Erster Move der DB: Der IC um 9.44 Uhr fällt ersatzlos aus. Man steht eine Weile bedröppelt am Bahnsteig, geht dann wieder nach Hause, wo man die Zeit bis 11.44 Uhr totschlägt. Fahrt nach Rostock, kurze Mittagspause, der IC um 14.21 Uhr fällt dann ebenfalls ersatzlos aus. Man steigt in den Regionalexpress, der bereits mit schwitzenden Reisegästen überfüllt ist. Man fährt mit 20minütiger Verspätung los. In Waren/Müritz die Ansage, dass man 30 Minuten stehen muss, um einem Fernverkehrszug die Überholung zu ermöglichen.
Mit noch mehr Verspätung fährt man weiter, man ist 1,90m groß und stößt fortwährend mit Knien und Ellbogen an frustrierte Mitreisende, man versucht trotzdem zu schreiben. Wer sich gefragt hat, wozu die Haltestellen Kratzeburg, Fürstenberg und Gransee gut sind: Man kann dort gut jeweils fünf Minuten Verspätung draufschlagen, eine Angabe von Gründen ist nicht erforderlich. Man trägt die ganze Zeit Maske, man hat nichts zu trinken. Das Schreiben geht trotzdem erstaunlich gut von der Hand, was man ausnahmsweise nicht der DB anlasten will.
Ankunft in Berlin statt um 14.17 Uhr dann um 18.05 Uhr. Man freut sich aufs nächste Wochenende, an dem man die Strecke weitere vier Male fahren darf. Das Leben ist schön.
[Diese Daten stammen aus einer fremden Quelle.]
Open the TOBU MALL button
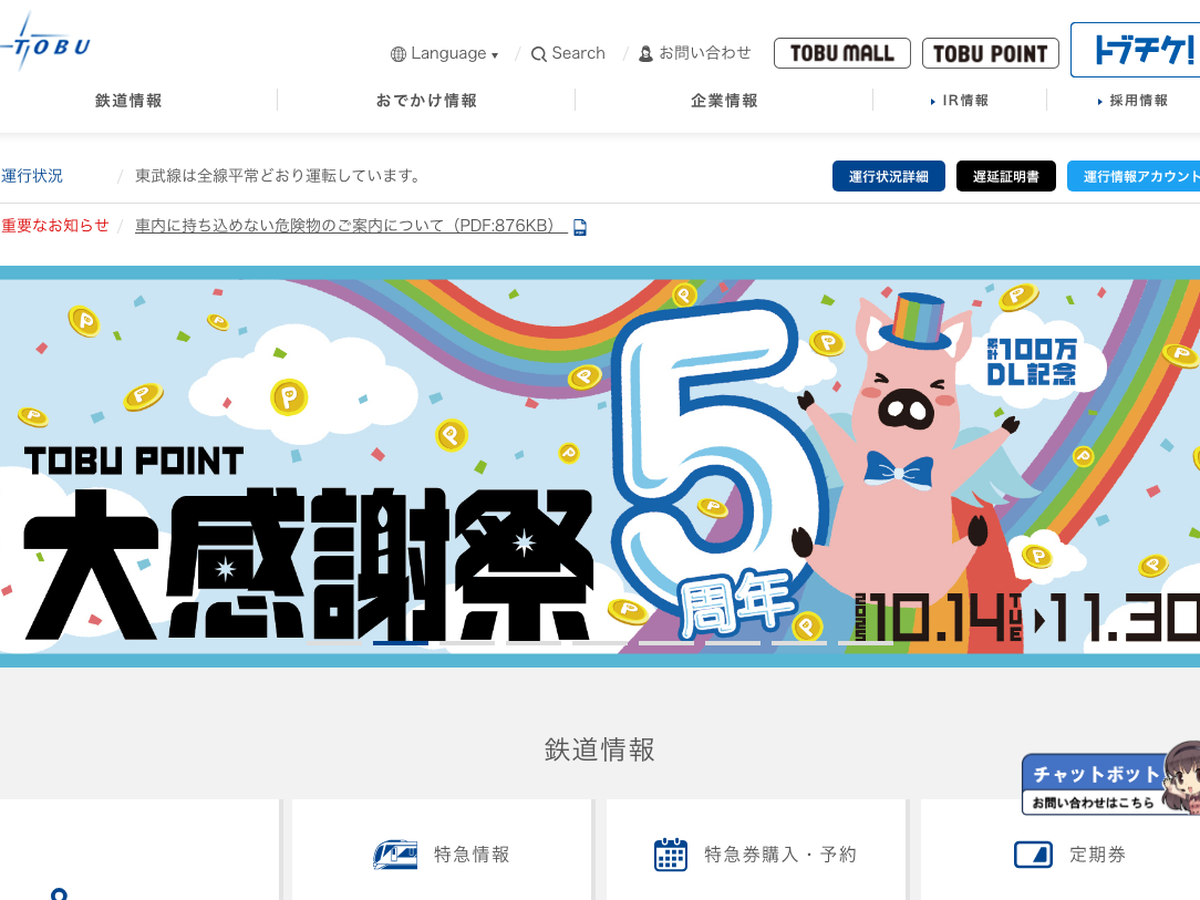 click(x=841, y=53)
BAND 33: Die alte Jungfer, S. 143 – 187

Man fragt sich, was auf knapp fünfzig verbleibenden Seiten noch alles passieren soll, nachdem Rose dem hartnäckigen du Bousquier ihre Hand versprochen hat. Im nächsten Moment deuten böse Omen ein entsprechendes Nachspiel an: Die Braut betritt die Kirche zur Trauung mit dem linken Fuß zuerst, der Priester schlägt das Buch zufälligerweise beim „De profundis“ auf. Man muss googlen und erfährt, dass es sich dabei um die Anfangsworte des Psalmes 130 handelt, anscheinend ein traditionelles Totengebet.
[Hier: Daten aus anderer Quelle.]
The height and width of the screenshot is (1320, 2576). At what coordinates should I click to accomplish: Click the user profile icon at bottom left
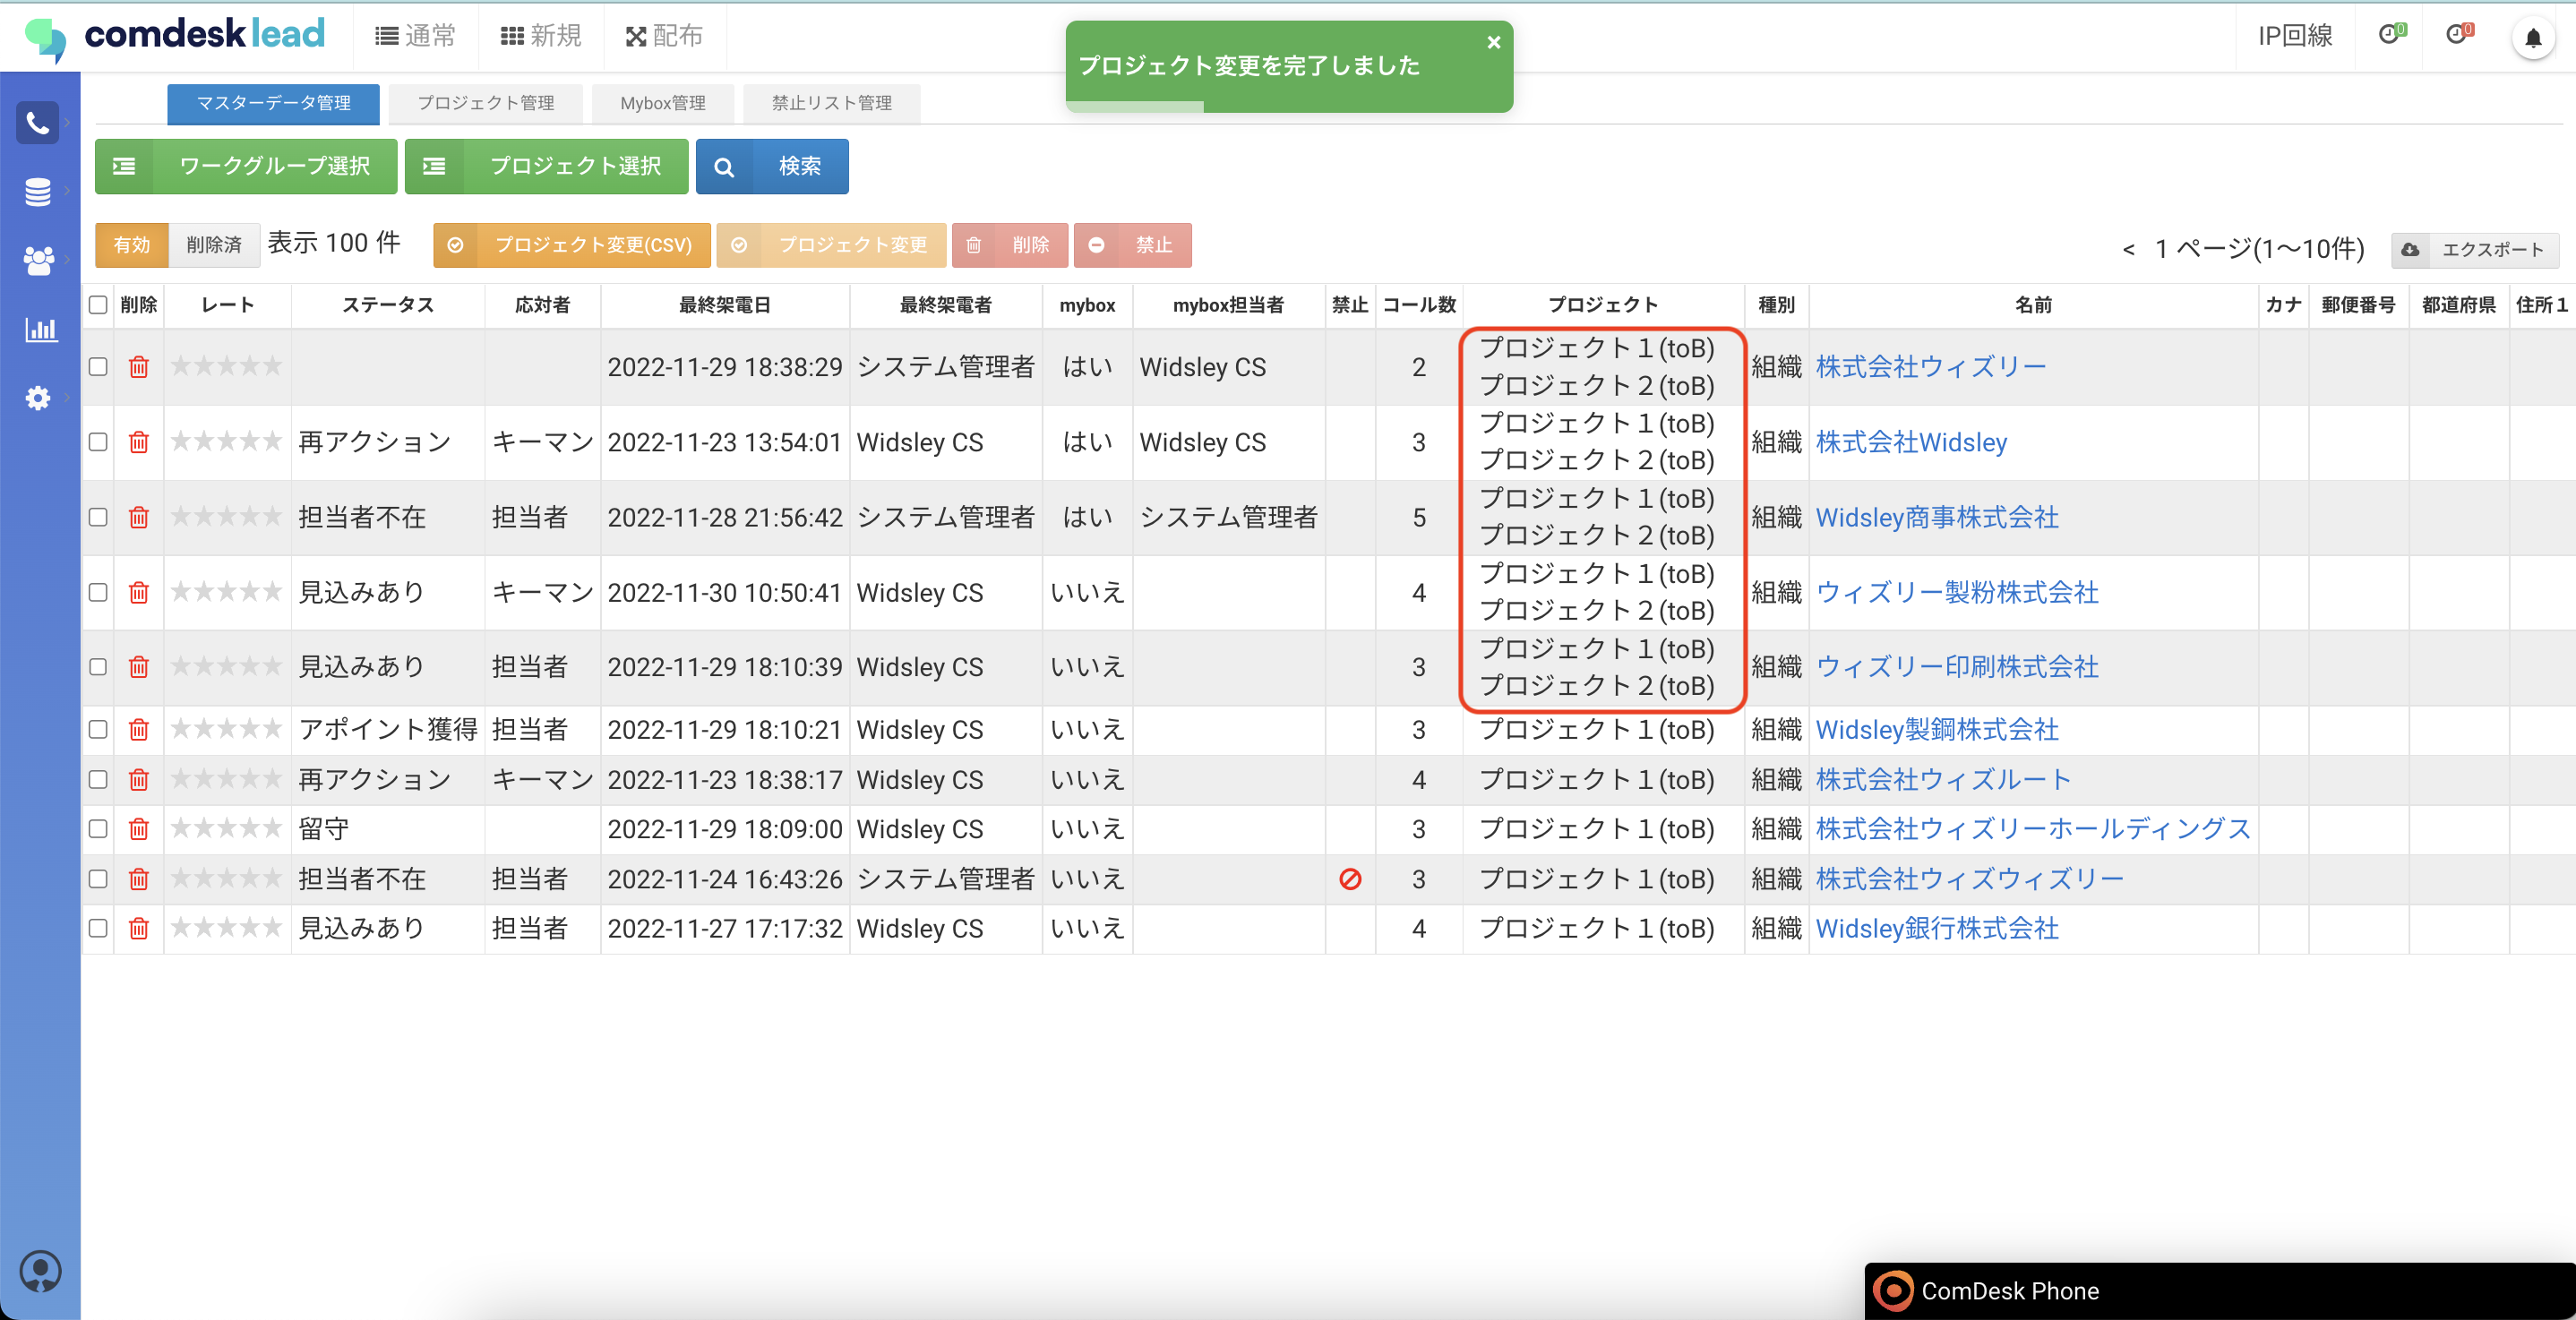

Kurz darauf bringt sich der junge Athanasius um, was die Stadt sich mit seiner enttäuschten Liebe zu Rose erklärt. In Wirklichkeit war er einfach arm und hoffnungslos: „Am Abend vorher hatte der begabte junge Mann keinen einzigen Beschützer gehabt; am Tag nach seinem Tode riefen tausend Stimmen: ,Wie gern hätte ich ihm geholfen.‘ Es ist so bequem, den Wohltäter zu spielen, ohne daß es etwas kostet.“ Aus dem gleichen Grund bringen Hausbesitzer so gern Plaketten an ihren Wänden an, und prahlen noch mit den Künstlern, die unter ihrem Dach verhungert sind.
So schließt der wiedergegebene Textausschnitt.